Man, marriage, it’s a wild ride, right? You think you know someone, and then boom, you’re living together, and it’s like, who is this person? Lately, I’ve been feeling like my spouse just doesn’t respect me, and let me tell you, it’s been a real struggle. I mean, we all have our moments, but this has been going on for a while, and I finally decided I needed to do something about it.
First thing I did was try to take a step back. You know, like when you’re in the heat of the moment, everything feels like a personal attack? So, I started taking “time outs.” When things got heated, I’d just say, “Hey, I need a minute,” and I’d go for a walk or just chill in another room. It wasn’t easy, but it helped me calm down and not react impulsively.
Then, I realized I needed to be clear about what was really bothering me. I sat down and thought about the things my spouse was doing that made me feel disrespected. It wasn’t just the big things, but also the little things, like constantly interrupting me or dismissing my opinions. I made a list of these “deal breakers” – the things that I just couldn’t tolerate anymore.

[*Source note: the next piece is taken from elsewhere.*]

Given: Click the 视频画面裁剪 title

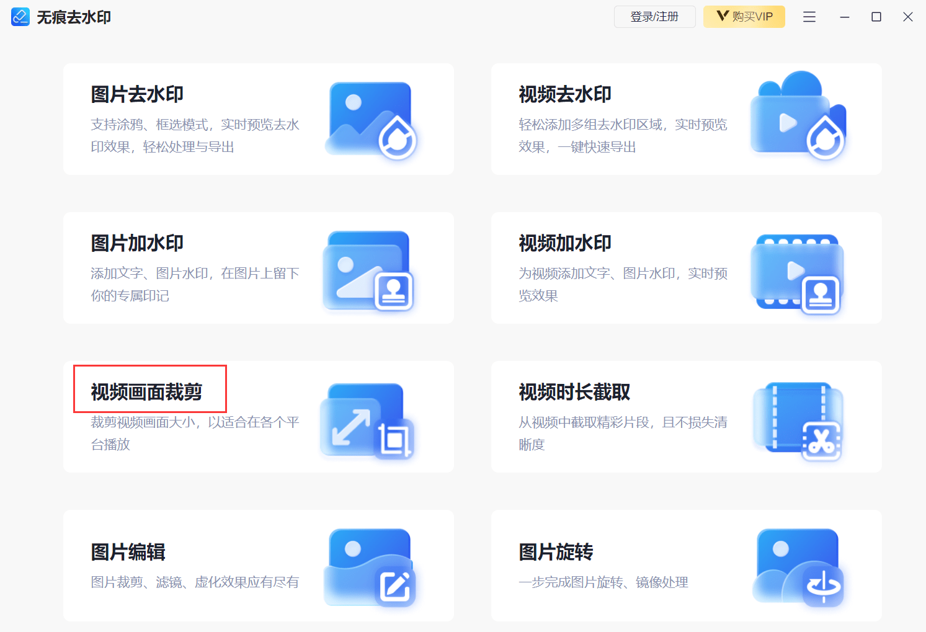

- Constant interruptions when I’m speaking.
- Dismissing my opinions or feelings.
- Making decisions without consulting me.
- Speaking to me in a condescending tone.

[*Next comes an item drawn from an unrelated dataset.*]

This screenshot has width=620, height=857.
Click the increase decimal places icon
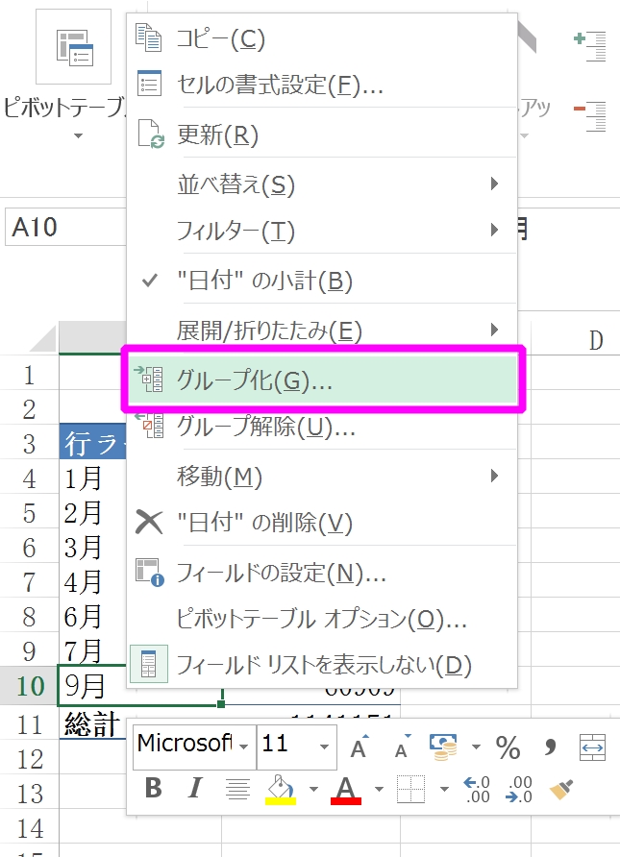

Next, I tried to start a conversation about it. It was tough, not gonna lie. I picked a time when we were both relatively relaxed, and I said, “We need to talk about how we communicate.” I tried to explain how their actions made me feel, using “I” statements and all that jazz. “When you do this, I feel like this” kind of thing. It wasn’t a shouting match, but a calm, honest conversation. And to be fair, my spouse listened and seemed to understand, even if they didn’t completely agree.
After that, I tried to lead by example. Instead of snapping back when they were being rude, I tried to stay calm and composed. It’s like, you want them to be respectful, you gotta show them what respect looks like, right? It’s not about being a doormat, but about setting a standard.
Also, I started paying attention to when these disrespectful moments usually happened. Was it when we were both stressed? Was it about certain topics? I noticed a pattern, and it helped me anticipate those situations and try to navigate them better. It’s like being a detective in your own marriage, trying to figure out the triggers.
Finally, I realized I couldn’t change my spouse, I could only change myself. I started focusing on my own self-esteem and not letting their words get to me as much. I reminded myself of my worth and that I deserve to be treated with respect. It’s a work in progress, but I’m feeling stronger and more in control.
It’s still a journey
It’s not like everything is perfect now, but it’s definitely better. We still have our moments, but I feel like we’re more aware of how we treat each other. It’s a constant effort, but I’m committed to making this work. Marriage is tough, but I believe that with communication, patience, and a whole lot of self-reflection, we can overcome anything. Or at least, that’s what I’m hoping for. Wish me luck!